At the Bedside

  • Initial priorities
  • ABCs, airway protection, aspiration risk, cervical spine precautions if trauma possible.
  • Check point-of-care glucose immediately in any altered patient.
  • Assess temperature — intoxicated patients are prone to hypothermia.
  • Full trauma exam; maintain low threshold for head CT if fall, anticoagulation, focal deficit, persistent AMS, or unreliable history.
  • Key exam findings
  • Slurred speech, ataxia, nystagmus, disinhibition, CNS depression.
  • Severe toxicity: respiratory depression, coma, hypothermia, hypotension, aspiration.
  • Diagnostic workup
  • Mild uncomplicated intoxication may need only glucose and observation.
  • Consider:
  • BMP/CMP: hypoglycemia, electrolyte abnormalities, renal/liver disease.
  • Serum ethanol level if diagnosis unclear, legal/occupational need, or persistent AMS.
  • Serum osmolality/osmolar gap if concern for toxic alcohol co-ingestion.
  • VBG/ABG, lactate, ketones if acidotic, hypotensive, or ill-appearing.
  • EKG and acetaminophen/salicylate levels for unclear overdose.
  • Pregnancy test when relevant.
  • CT head/C-spine based on trauma risk or exam.
  • Management
  • Supportive care is definitive for isolated ethanol intoxication.
  • Do not delay dextrose for thiamine if hypoglycemic.
  • Treat hypoglycemia, hypothermia, dehydration, vomiting, aspiration, trauma.
  • IV fluids only if clinically volume depleted; they do not meaningfully accelerate ethanol clearance.
  • Agitation:
  • Verbal de-escalation, low-stimulation environment.
  • If medication needed, antipsychotic often preferred over benzodiazepines in isolated ethanol intoxication because benzos can worsen respiratory depression.
  • Severe CNS/respiratory depression: airway positioning, suction, oxygen, intubation if unable to protect airway.
  • Disposition
  • Discharge when clinically sober enough for safe ambulation, PO tolerance, stable vitals, no occult injury/medical issue, and safe ride/place to go.
  • Admit for persistent AMS, trauma, severe metabolic derangement, aspiration pneumonia, hypothermia, withdrawal risk without safe monitoring, or significant co-ingestion.
A Classic Presentation
A 24-year-old man is brought from a bar for altered mental status after a fall.

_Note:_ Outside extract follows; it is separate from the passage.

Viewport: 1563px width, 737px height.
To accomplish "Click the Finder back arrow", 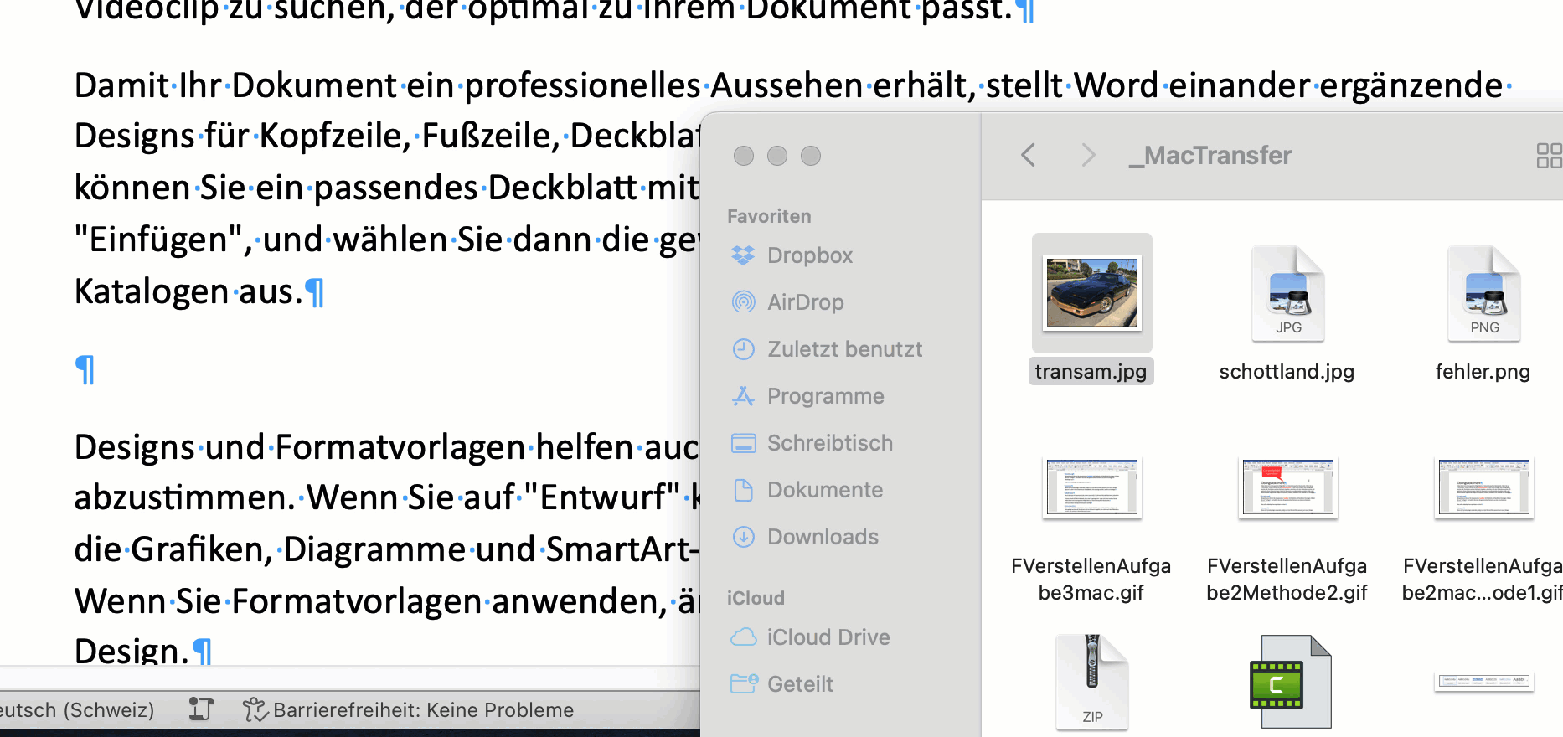I will point(1029,155).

He smells of alcohol and is somnolent but arousable. Glucose is 42 mg/dL, temperature is 35°C, and he has an occipital scalp hematoma. He receives IV dextrose, warming, thiamine, and CT head due to trauma and unreliable exam. Imaging is negative, mental status improves over several hours, and he is discharged with a sober ride once ambulatory and tolerating PO.

Study Directive

  • Practice a 60-second altered mental status checklist: glucose, oxygenation, temperature, trauma, tox, infection, electrolytes.
  • Review indications for CT head in intoxicated trauma patients.
  • Memorize discharge criteria for uncomplicated intoxication: stable vitals, improving mental status, ambulatory, tolerating PO, safe disposition.
  • Compare ethanol intoxication vs toxic alcohol poisoning by drawing the osmolar gap/anion gap timeline from memory.